Prevent session attribute access by EL

I understand how to access Session attributes using EL in my JSP/Servlet application:

    <p> Hello <c:out value="${sessionScope.userName}"/> </p>

However, I was wondering if there was a way to hide a Session variable from JSP page EL access? If I set a session variable in my servlet, such as:

    UserDAO user = new UserDAO();
    user.setUserName("XYZ");
    request.getSession().setAttribute("user", user);

Is there a way to prevent that UserDAO Java Object's fields from being accessed on the JSP with some code such as:

    <p&开发者_如何学运维gt; Hello <c:out value="${user.userName}"/> </p>

Thank you.

---

There isn't. At least, not without writing a custom EL resolver which isn't exactly trivial.

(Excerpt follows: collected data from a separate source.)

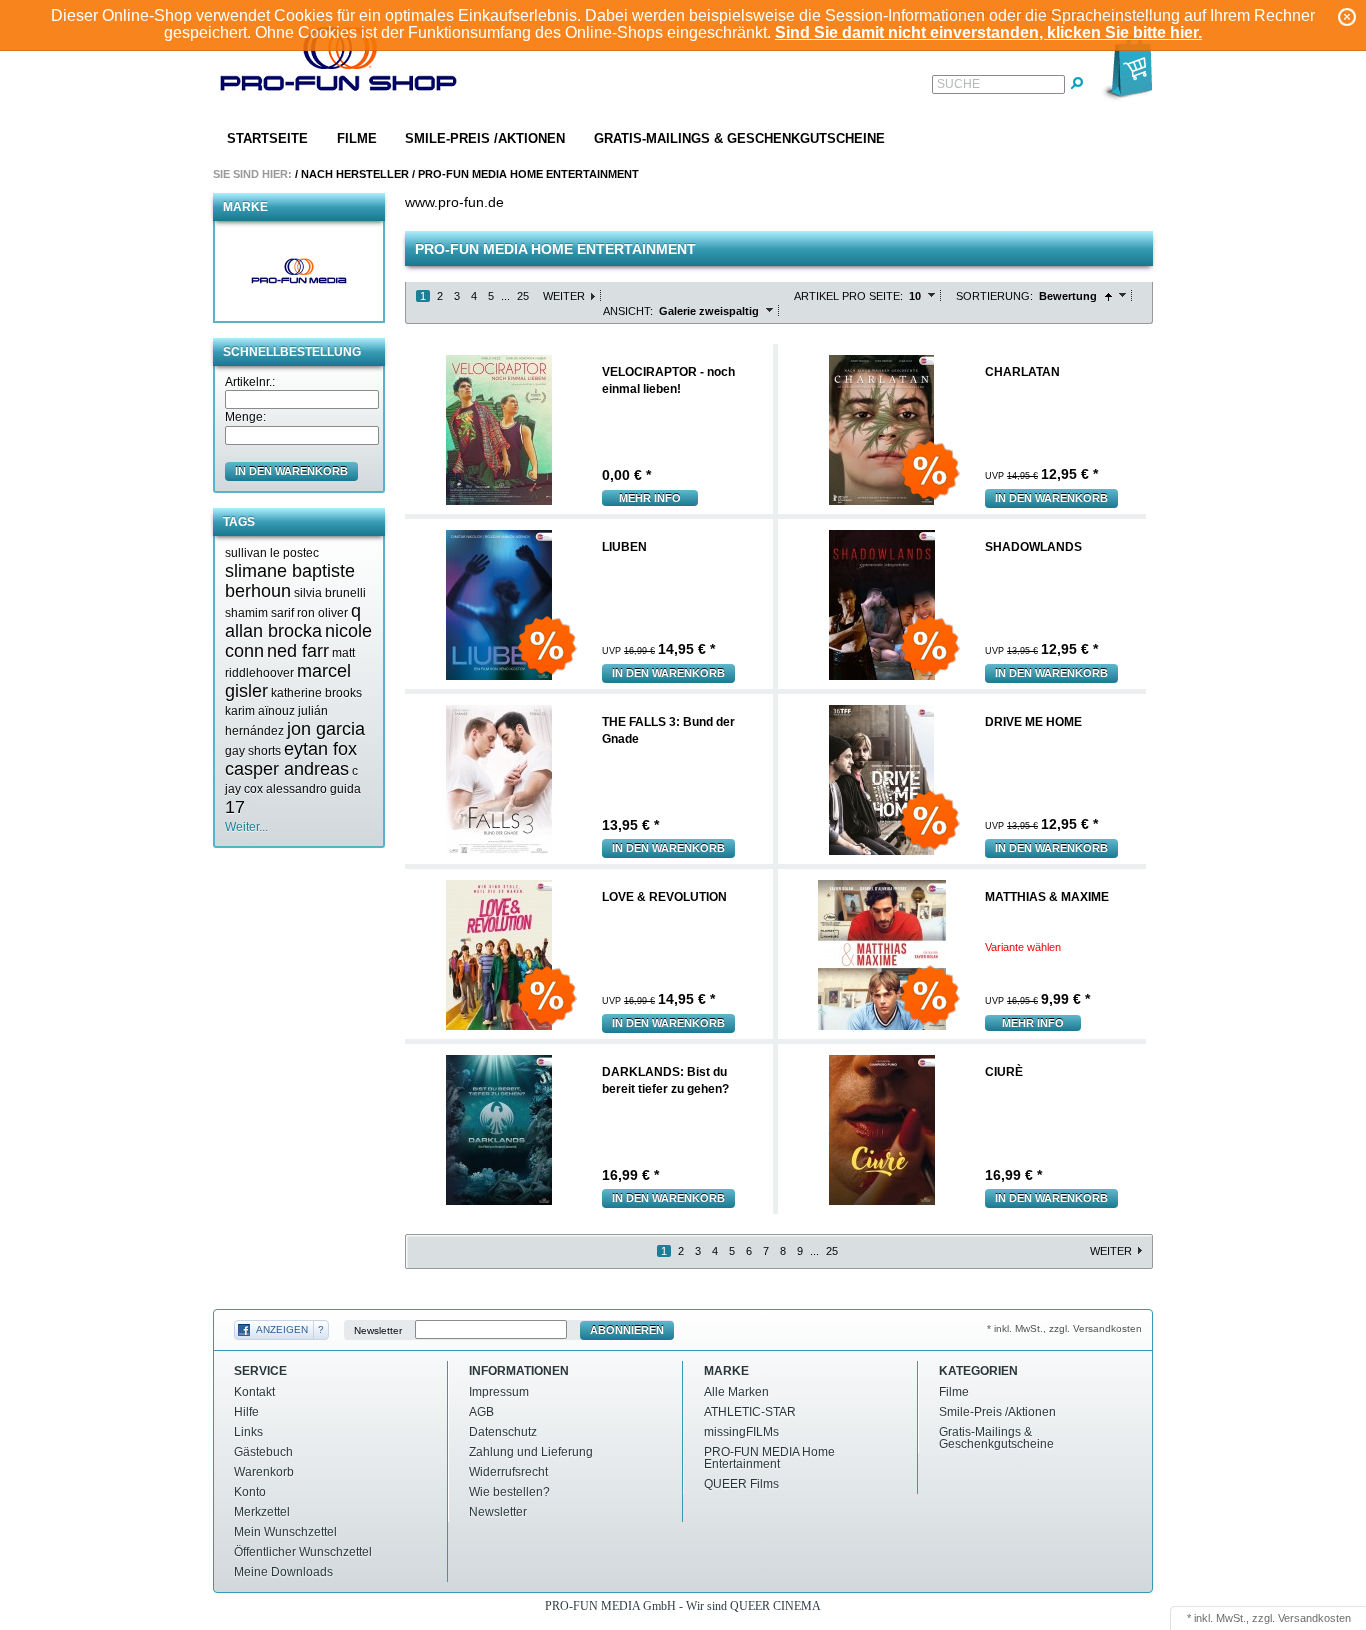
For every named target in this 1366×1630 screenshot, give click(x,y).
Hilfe (246, 1412)
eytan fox (320, 749)
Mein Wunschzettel (285, 1532)
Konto (250, 1492)
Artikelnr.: (250, 382)
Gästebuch (263, 1452)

Your best bet is to wrap it in an object which does not expose the value by a Javabean getter method. E.g.

public class UserWrapper implements Serializable {

    private User user;

    public UserWrapper(User user) {
        this.user = user;
    }

    public User get() {
        return user;
    }

}

Store it in the session as follows instead.

session.setAttribute("user", new UserWrapper(user));

Get it from the session as follows instead.

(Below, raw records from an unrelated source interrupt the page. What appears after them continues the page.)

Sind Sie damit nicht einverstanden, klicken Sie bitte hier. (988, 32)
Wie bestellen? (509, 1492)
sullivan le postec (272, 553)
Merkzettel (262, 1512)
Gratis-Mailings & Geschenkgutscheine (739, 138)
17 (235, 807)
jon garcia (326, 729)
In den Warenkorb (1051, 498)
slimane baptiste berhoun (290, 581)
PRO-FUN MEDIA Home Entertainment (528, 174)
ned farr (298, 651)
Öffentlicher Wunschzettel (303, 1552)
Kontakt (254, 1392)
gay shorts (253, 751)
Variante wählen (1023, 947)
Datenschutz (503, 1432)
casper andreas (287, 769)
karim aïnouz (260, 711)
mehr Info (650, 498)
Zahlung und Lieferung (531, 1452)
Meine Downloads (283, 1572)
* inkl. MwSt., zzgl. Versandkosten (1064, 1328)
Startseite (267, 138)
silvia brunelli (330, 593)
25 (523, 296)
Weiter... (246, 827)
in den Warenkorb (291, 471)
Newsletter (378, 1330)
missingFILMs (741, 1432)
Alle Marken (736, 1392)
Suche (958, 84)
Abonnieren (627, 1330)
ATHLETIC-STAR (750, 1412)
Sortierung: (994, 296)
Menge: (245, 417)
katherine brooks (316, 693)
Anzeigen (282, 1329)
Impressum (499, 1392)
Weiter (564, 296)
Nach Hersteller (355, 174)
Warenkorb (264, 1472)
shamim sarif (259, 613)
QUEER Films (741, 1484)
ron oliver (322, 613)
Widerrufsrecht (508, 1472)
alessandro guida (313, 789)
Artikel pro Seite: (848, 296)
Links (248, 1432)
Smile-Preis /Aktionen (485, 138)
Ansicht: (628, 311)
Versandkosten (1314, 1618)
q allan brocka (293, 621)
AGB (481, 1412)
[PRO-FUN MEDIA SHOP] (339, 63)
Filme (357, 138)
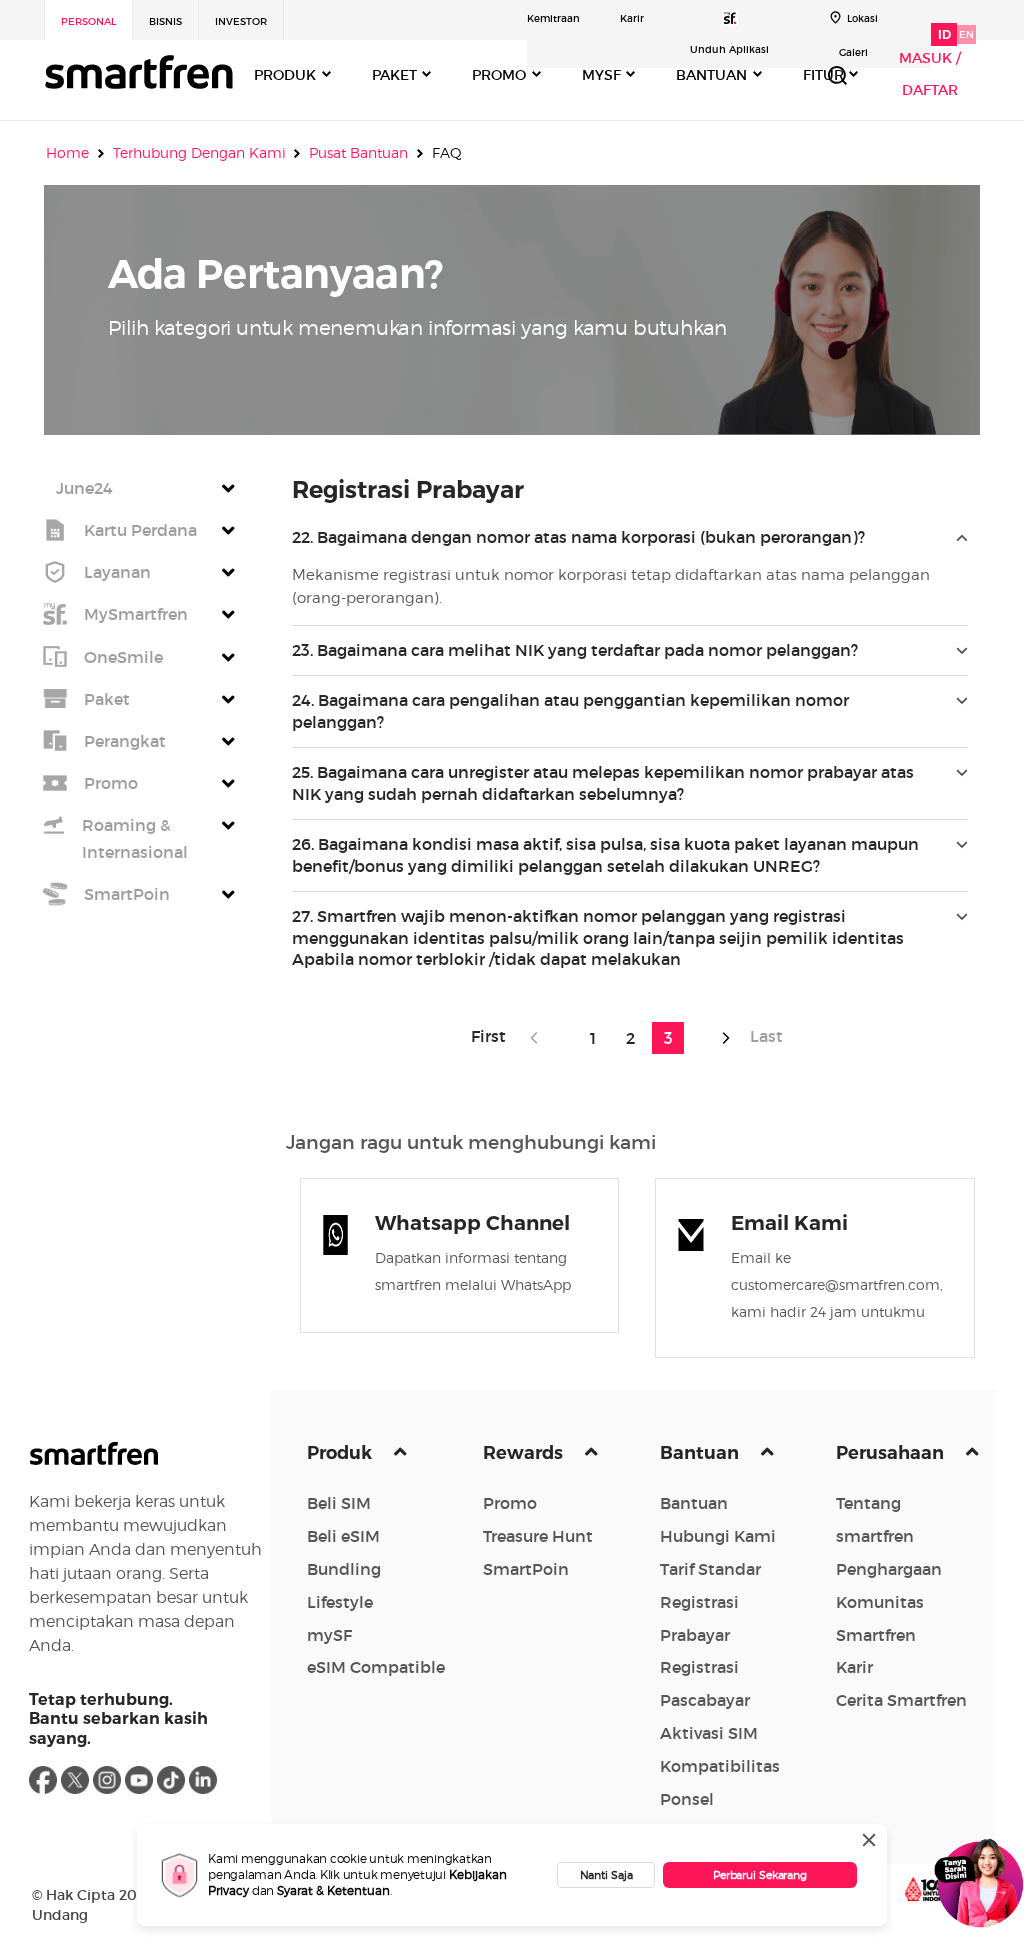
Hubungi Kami (718, 1536)
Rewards (525, 1453)
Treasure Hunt (538, 1536)
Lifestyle (340, 1602)
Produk (341, 1453)
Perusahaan (892, 1453)
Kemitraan (553, 18)
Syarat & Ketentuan (333, 1890)
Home (67, 153)
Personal (88, 21)
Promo (510, 1503)
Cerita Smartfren (901, 1700)
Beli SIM (339, 1503)
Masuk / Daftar (930, 74)
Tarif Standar (710, 1569)
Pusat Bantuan (358, 153)
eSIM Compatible (376, 1667)
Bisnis (165, 21)
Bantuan (701, 1453)
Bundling (344, 1569)
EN (966, 34)
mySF (329, 1635)
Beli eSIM (343, 1536)
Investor (241, 21)
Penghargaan (889, 1569)
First (494, 1036)
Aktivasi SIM (709, 1733)
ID (944, 34)
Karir (632, 18)
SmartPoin (526, 1569)
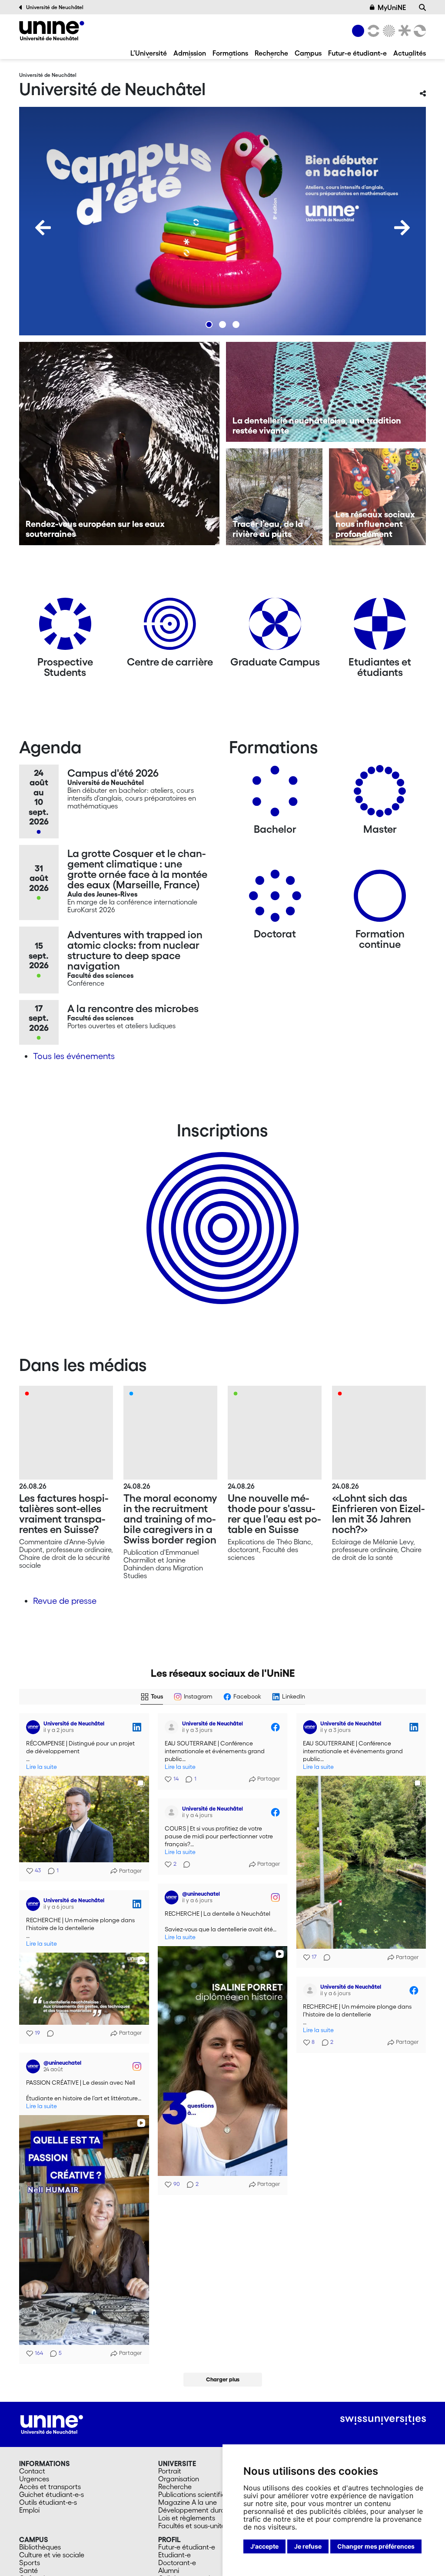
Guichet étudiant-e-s (51, 2494)
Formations (230, 53)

User user = ((UserWrapper) session.getAttribute("user")).get();

This method is inaccessible in EL. At least, in EL versions prior 2.2 where you could otherwise just do #{user.get()}.

Alternatives are to make the getter method of the wrapper class package-protected so that it's only accessible by classes in the same package and/or subclasses (EL namely requires it to be public).

    protected User get() {
        return user;
    }

Or even make the whole wrapper class a private or package-protected inner class.